*Text block:*
/---
Fallen: A Trauma, a Marriage, and the Transformative Power of Music (24 page)

SEPTEMBER 14

“I came back.”

His eyes were wildly bright when he said that. He was asleep when I first came into his room with Mom and Dad and I was moved to tears by the sight of him: clean-shaven face, hair on his head, mouth dropped open in the classic Paradis sleeping pose—utterly himself. Then his eyes opened and he said, “Hey, Em.” I leaned over his bed and we hugged. When I stood up, that’s when he said, “I came back,” with that kind of frozen-cheeked jester smile people get on acid.


Thanks,” I replied. “I appreciate it.” Also smiling.

“So does Kara,” he said. “I traveled through time and space to come back so I could be with her.”

It took me some time to get used to his new rhythms. A new flatness, hollowness, in his voice—maybe due to the hearing loss? A new intensity, earnestness. Sincere abandon in laughter. Touching honesty about his hopes and wishes, like breaking a silence or entering a conversation with “I’m really hoping my legs come back.” He’s really hoping his legs come back. Altogether it’s a new vulnerability. Of course he’s vulnerable—broken, legless, dizzy, wearing diapers, exhausted. But it’s something else too. His wit is as quick as ever and he sees beneath what’s going on just as penetratingly as before. But there is some meta level of his old thought—a fortress of his thinking about his thoughts about your thoughts about his thoughts—that’s quiet right now. In its place, an expanse of compassion.

THE NEXT DAY
is game time, Simon’s first day trip outside of his daily rehab routine. Arrangements have been made to meet Emily and Sarah at the park not far from
GF
Strong where Eli’s soccer team is playing a match. I have purchased a bike helmet for Simon and preordered a wheelchair-accessible taxi. Simon doesn’t appear nervous, just eager to get to the game, so I am surprised to find he is silently crying when I join him and Lorna in front of the nurses’ station.

“What is it?” I ask. “Are you worried about the game? Are you worried about seeing everyone?”

“No, no,” Simon says, his green eyes veiled with tears. “I just want my legs back and I don’t know. I don’t know if it’s going to happen.” He brushes his right hand across his face. “The taxi is waiting.” Tears gone, he smiles. “Let’s go see a soccer game.”

The team manager, Cam, a big-hearted curmudgeon who for years has done the thankless work of ordering uniforms, retrieving soccer balls, and keeping errant boys in line, is the first to meet us, his familiar gruffness a good cover for the tears I see sparkling in the corner of his eyes. He helps us navigate the electric wheelchair over the bumpy sidewalk to a spot on the sideline with a clear view of the soccer pitch. The wind picks up and the cold rain falls with greater determination. Cam rushes off to his truck to exchange my useless little umbrella for a big green canopy to cover Simon.
\---
*Supplied material:*
/---
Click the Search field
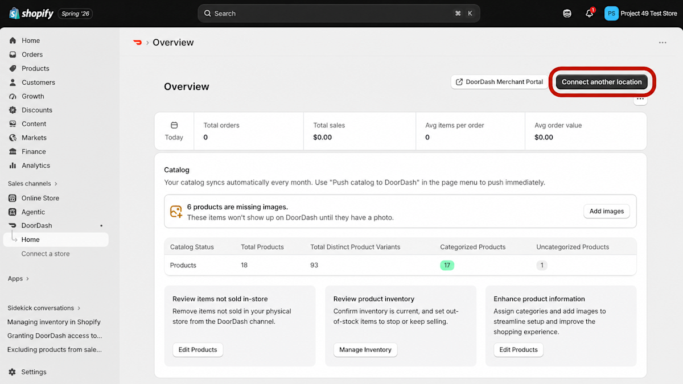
\---
Reproduce, word for word, the part of the hospital-visit passage between "Fallen: A Trauma, a" and "get on acid.", inclusive.

Fallen: A Trauma, a Marriage, and the Transformative Power of Music (24 page)

SEPTEMBER 14

“I came back.”

His eyes were wildly bright when he said that. He was asleep when I first came into his room with Mom and Dad and I was moved to tears by the sight of him: clean-shaven face, hair on his head, mouth dropped open in the classic Paradis sleeping pose—utterly himself. Then his eyes opened and he said, “Hey, Em.” I leaned over his bed and we hugged. When I stood up, that’s when he said, “I came back,” with that kind of frozen-cheeked jester smile people get on acid.